Although she was beginning to worry that he might not keep the appointment at all. That he might just go the other way and be a no-show.

But her fears were un founded. After Mr. Burns had disappeared in the opposite direction and the coast was presumably clear, in came Josh Brimley.

Megan was nonchalantly watering the fern in the corner of the waiting room when he did and it struck her almost instantly that even though the space was large, the sheriff seemed to fill it.

He was a big man, she realized as she set the watering can down and turned to face him. He was probably three inches over six feet tall, with shoulders so broad it was a wonder they'd fit through the door. He wore a pale-gray Western shirt tucked into his jeans and there didn't seem to be an ounce of fat on him. Instead he was a tower of lean muscle in long legs, narrow hips and a waist that V'd sharply up to those massive shoulders.

But it wasn't sheer size that was responsible for his command of the room. He had a kind of intangible presence that she thought would cause the phenomenon no matter what room he entered.

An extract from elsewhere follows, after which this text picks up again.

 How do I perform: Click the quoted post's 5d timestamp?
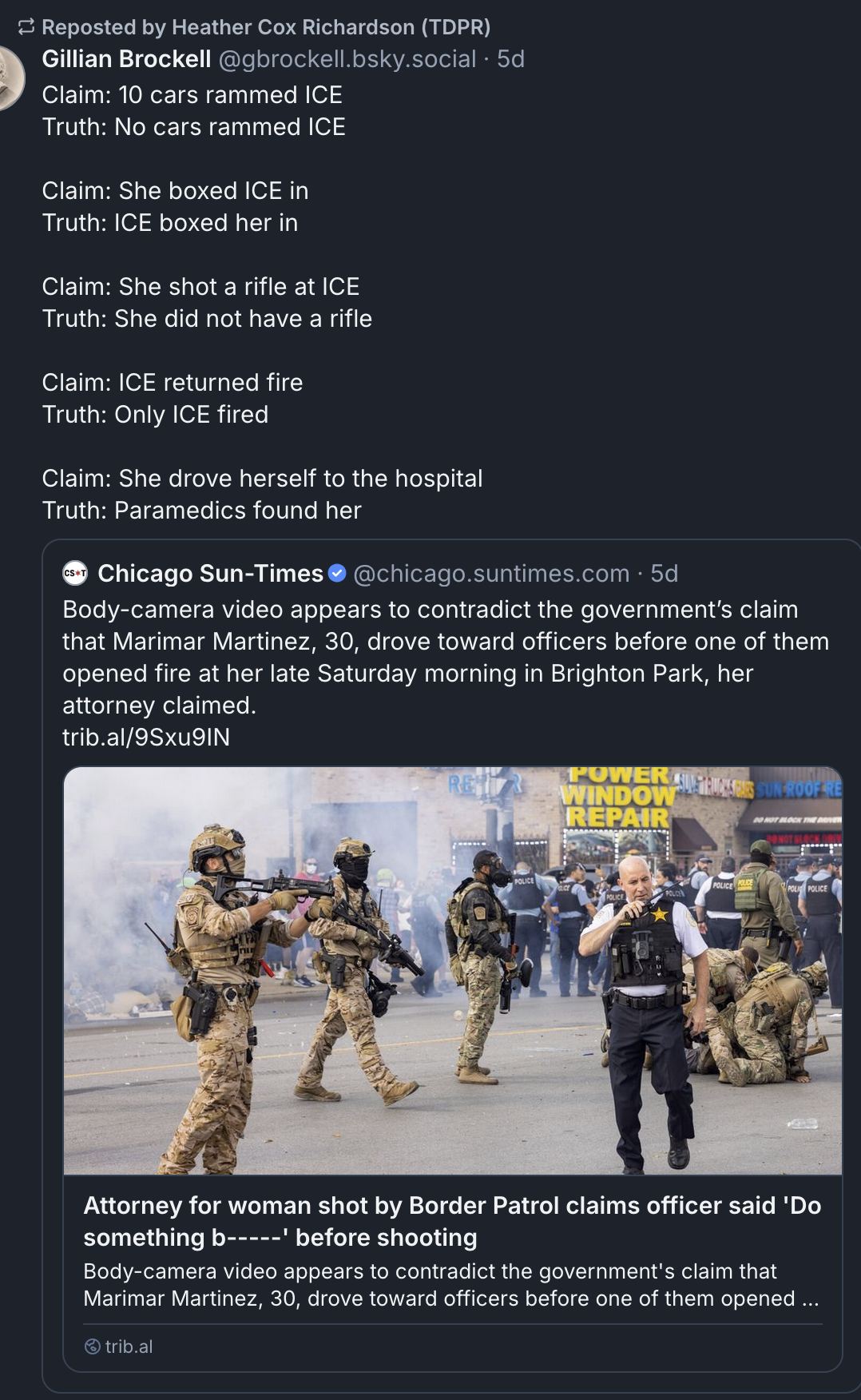tap(664, 573)
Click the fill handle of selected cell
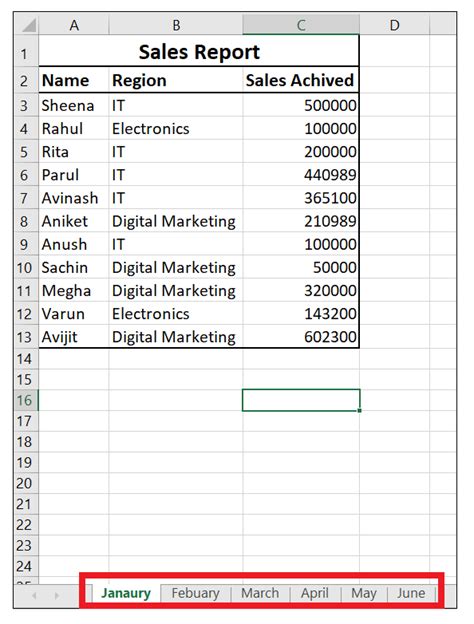474x624 pixels. pos(359,410)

Then he took off his hat and Megan's gaze went naturally to his face.

He was no pretty boy but he had rugged good looks in a face of perfect sharp angles and planes. Perfect enough to cause a little catch in Megan's breathing as she took it all in.

His brow was square, his nose was straight, and his lips had an intriguing suppleness to them that made her want to see them slide into a smile. His well-defined jawline was shaded by the hint of a thick beard, and to top it all off, he had the most incredible midnight-blue eyes she'd ever seen.

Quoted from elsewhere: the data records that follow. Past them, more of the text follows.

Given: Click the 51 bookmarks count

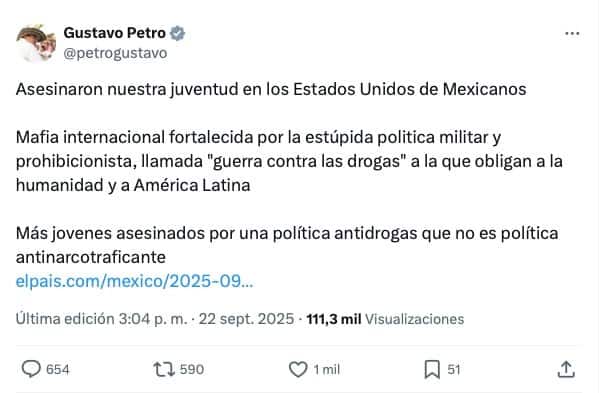Looking at the screenshot, I should 453,369.
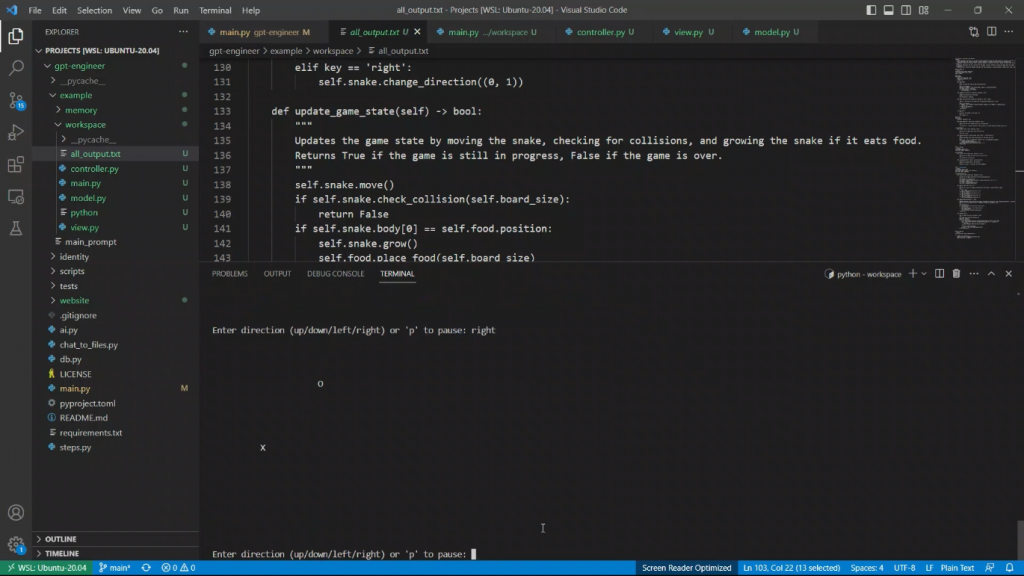
Task: Open the Manage gear icon
Action: point(16,545)
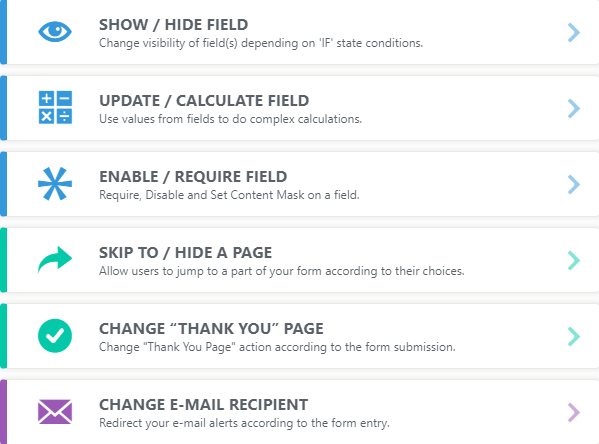599x444 pixels.
Task: Click the curved arrow Skip To icon
Action: tap(55, 259)
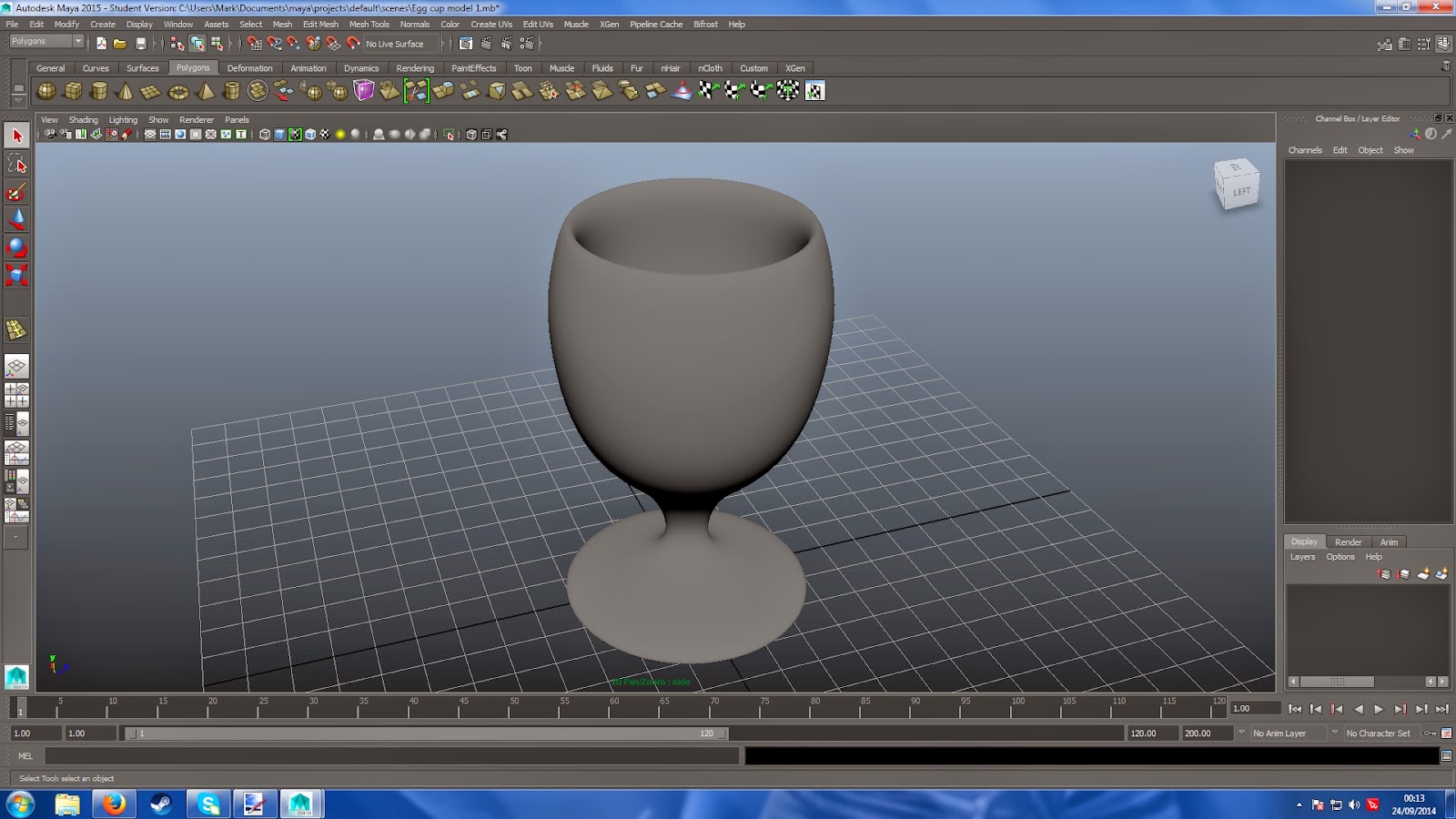Choose the polygon torus shelf icon
This screenshot has width=1456, height=819.
coord(178,91)
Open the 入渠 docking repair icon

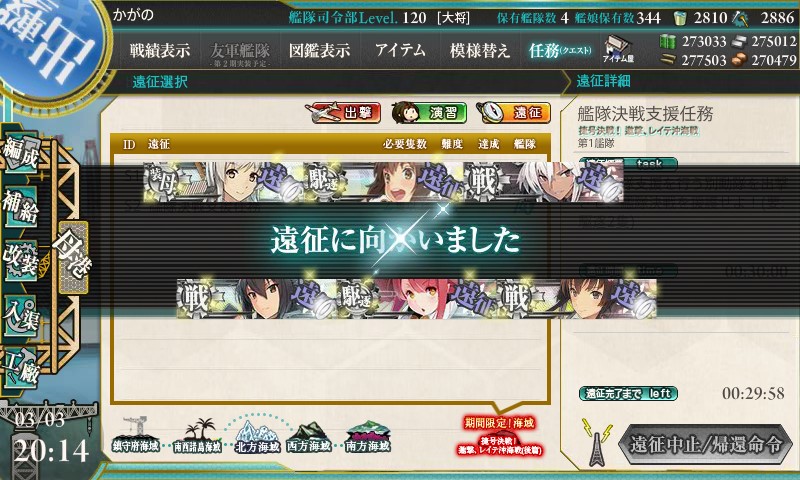click(x=21, y=314)
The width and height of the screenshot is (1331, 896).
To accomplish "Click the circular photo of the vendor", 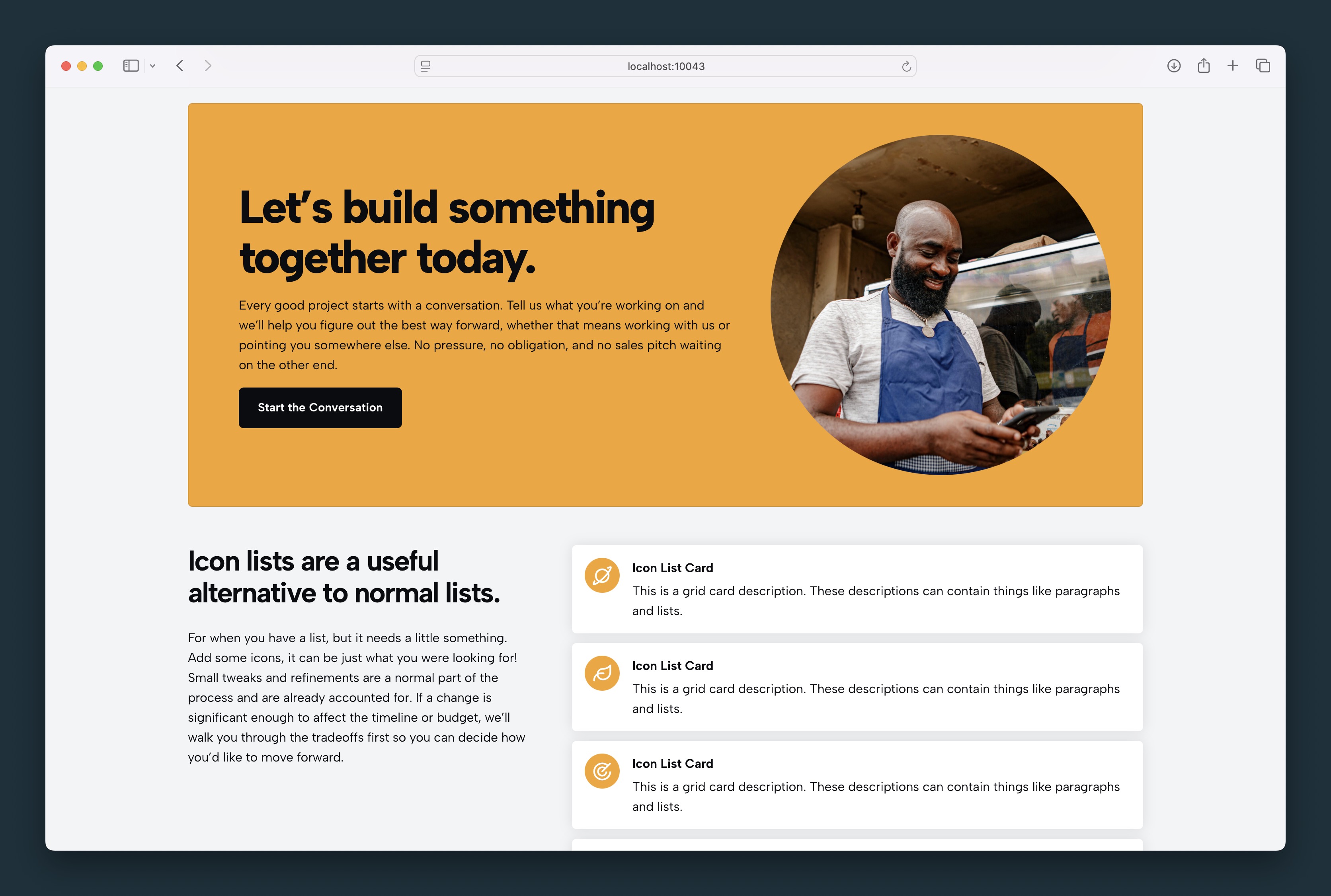I will coord(941,305).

With his hat in one large, adept hand he ran the other over the short bristles of hair the color of antique oak, leaving it slightly spiky on top before he leveled those amazing eyes on her.

And the oddest thing happened. Megan felt a buzzing intensity ripple through her almost as if he'd actually touched her.

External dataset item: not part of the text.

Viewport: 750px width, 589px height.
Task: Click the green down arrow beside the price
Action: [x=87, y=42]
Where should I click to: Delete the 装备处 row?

Of course she ignored it, held out her hand the same way she had to Mr. Burns, and said, "In case you didn't know, I'm Megan Bailey."

But unlike Mr. Burns, Josh Brimley didn't take his eyes off her face even as he accepted her hand.

"Josh Brimley," he said unnecessarily in a voice as deep and rich as aged bourbon.

His hand was strong, callused and warm to the touch, and having it wrapped around hers did wild and wicked things to the pit of her stomach. But she ignored that, too, clearing her throat so that when she spoke again her own voice didn't ring with the effects he was having on her.